Why I never buy Tilapia.
This is what the post looked like on Facebook on April 8, 2021:
(Source: Facebook screenshot taken on Thu Apr 8 17:13:23 2021 UTC)
The original version of this meme showed the Instagram handle of its maker, @_richgod_ and began, "Stop eating this fake ass fish.." Since then it's been tidied up, but the claims (and bad grammar) in the original post were not revised. Over the years this meme has been debunked by many fact checking outlets, nutrition experts, cooking magazines and aquaculturists.
(Source: Lead Stories comparison image from Facebook screenshots Thu Apr 8 18:45:18 2021 UTC)
Here is what Lead Stories found:
Claim: "Tilapia is boneless, has no skin and can't be overcooked."
This is not true. While frozen tilapia is frequently sold as boneless and skinless fillets, the fish have bones, skin and scales. Even the picture included in the meme shows this. The U.S. Department of Agriculture food safety chart recommends cooking fish till it reaches an internal temperature of 145 degrees. Tilapia will respond to overcooking like any other fish and become tough and dry.
Claim: You can't find tilapia in the wild. It's being harvested in artificial fish farms.
This is also not true. Oreochromine cichlids (tilapia) are native to Africa and the Middle East and still exist in the wild there. Blue tilapia, native to Northern Africa and the Middle East, has been able to establish in the wild in some U.S. bodies of water.
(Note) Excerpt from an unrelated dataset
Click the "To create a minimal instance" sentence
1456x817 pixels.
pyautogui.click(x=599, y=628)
It's currently listed as an invasive non-native species in Texas and Florida. Both Texas and Florida ask people who fish to never release any tilapia they catch. Tilapia is also raised in commercial aquaculture operations.
Claim: Natural algae lake plant feed are replaced by gmo soy & corn
Commercially farmed fish are fed a wide variety of foods, including soy and corn, which are likely to be GMO crops. Tilapia may also be fed algae as part or most of their diet. Algae can be grown on-site or the fish can be fed algae from an outside source.
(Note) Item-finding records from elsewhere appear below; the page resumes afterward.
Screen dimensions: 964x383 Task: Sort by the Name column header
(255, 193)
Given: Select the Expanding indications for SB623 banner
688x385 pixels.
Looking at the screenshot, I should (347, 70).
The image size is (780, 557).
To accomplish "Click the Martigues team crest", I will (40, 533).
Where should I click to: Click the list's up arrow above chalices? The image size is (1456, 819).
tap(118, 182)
Claim: "Eating tilapia is worse than eating bacon or a hamburger."
In 2008, a research paper, "The Content of Favorable and Unfavorable Polyunsaturated Fatty Acids Found in Commonly Eaten Fish," was published in the Journal of the American Dietetic Association. It got a lot of media coverage. For example, The Globe and Mail in Canada wrote, "Farmed tilapia may be no better for you than a doughnut."
Sixteen doctors specializing in fields such as nutrition, physiology, cardiology, public health and biochemistry disagreed. They co-signed a 2008 letter written by William S. Harris, Ph.D., then senior scientist and director of the University of South Dakota Sanford School of Medicine's Metabolism and Nutrition Research Center. The letter rebutted interpretations of that paper, discussing the importance of the various fatty acids, and ending with:
"Replacing tilapia or catfish with 'bacon, hamburgers or doughnuts' is absolutely not recommended."
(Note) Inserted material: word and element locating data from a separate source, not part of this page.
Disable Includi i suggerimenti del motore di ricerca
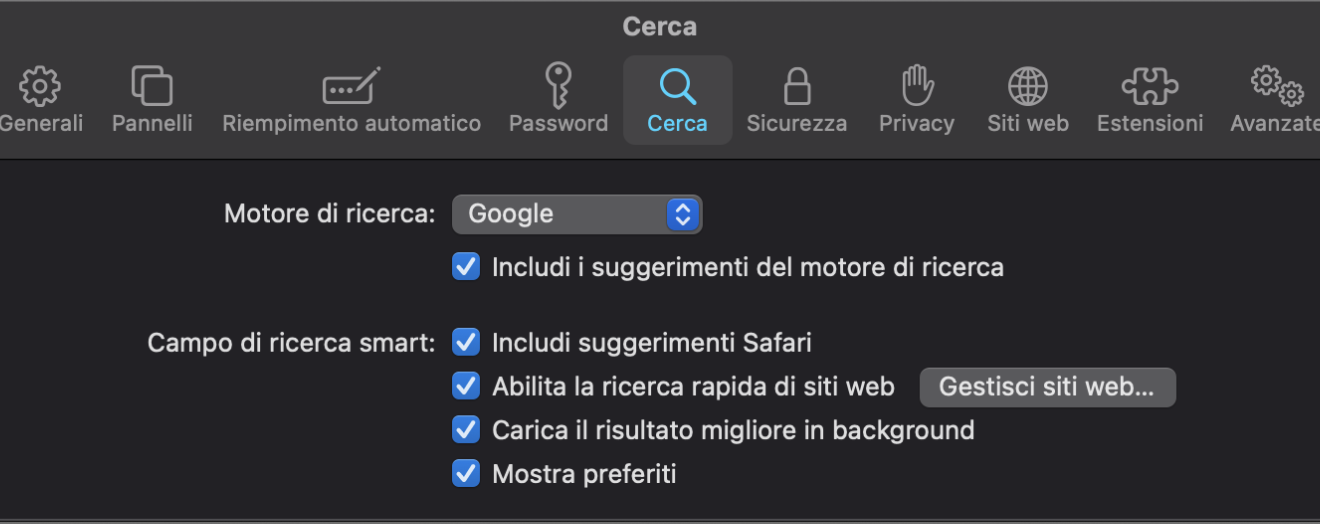The image size is (1320, 524). click(466, 267)
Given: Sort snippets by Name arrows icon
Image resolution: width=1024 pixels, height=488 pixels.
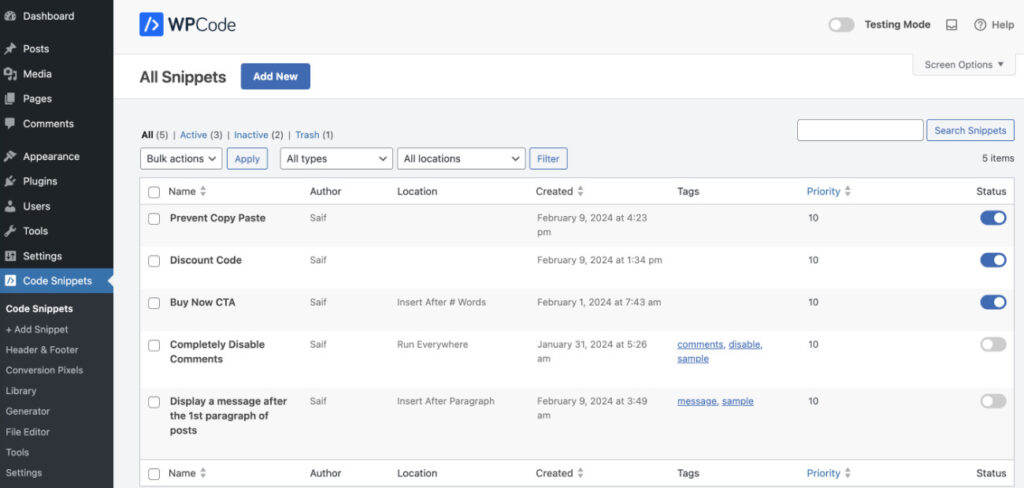Looking at the screenshot, I should point(203,191).
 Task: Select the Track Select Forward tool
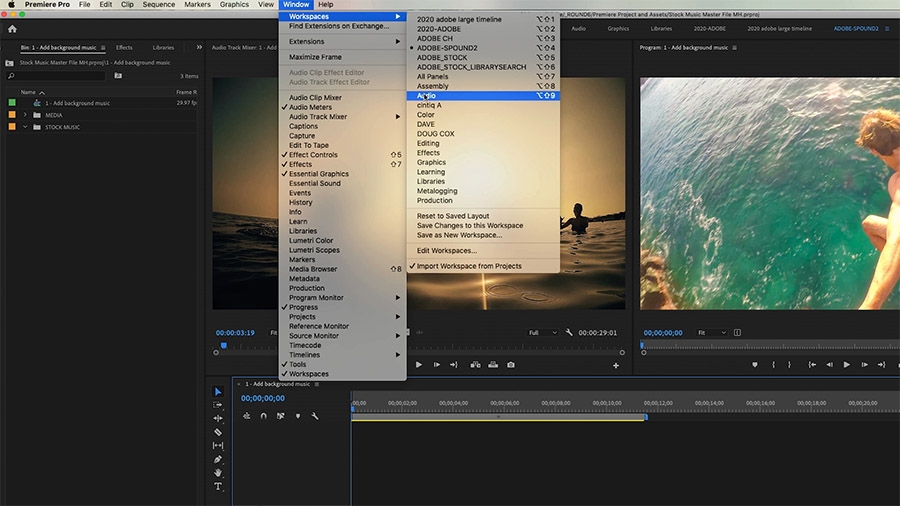(x=218, y=405)
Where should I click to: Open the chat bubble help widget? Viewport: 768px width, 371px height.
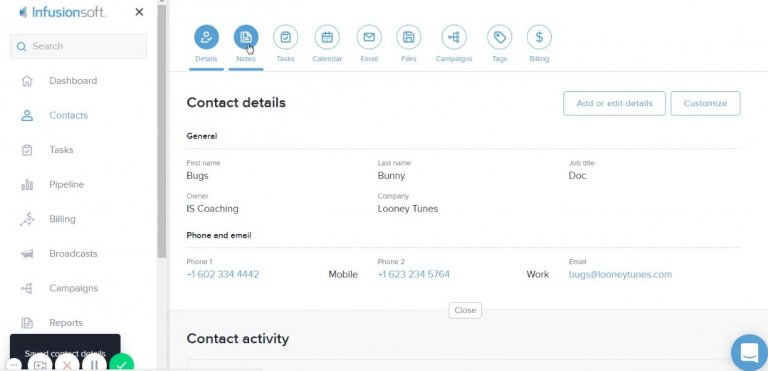[749, 352]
Claim: Dioxin is found in this fish. Cancers are caused by this toxin Dioxin
The claim lacks context in that Dioxins are environmental contaminants present in many foods, not just tilapia. The primary path of exposure to dioxins is through food although it can also come from drinking water and environmental contamination. Dioxins can cause a number of health problems including reproductive, hormone and immune system problems as well as cancer.
The World Health Organization fact sheet on dioxins supports the mem's claim that dioxins may remain in the body long after exposure:
Once dioxins enter the body, they last a long time because of their chemical stability and their ability to be absorbed by fat tissue, where they are then stored in the body. Their half-life in the body is estimated to be 7 to 11 years. In the environment, dioxins tend to accumulate in the food chain. The higher an animal is in the food chain, the higher the concentration of dioxins.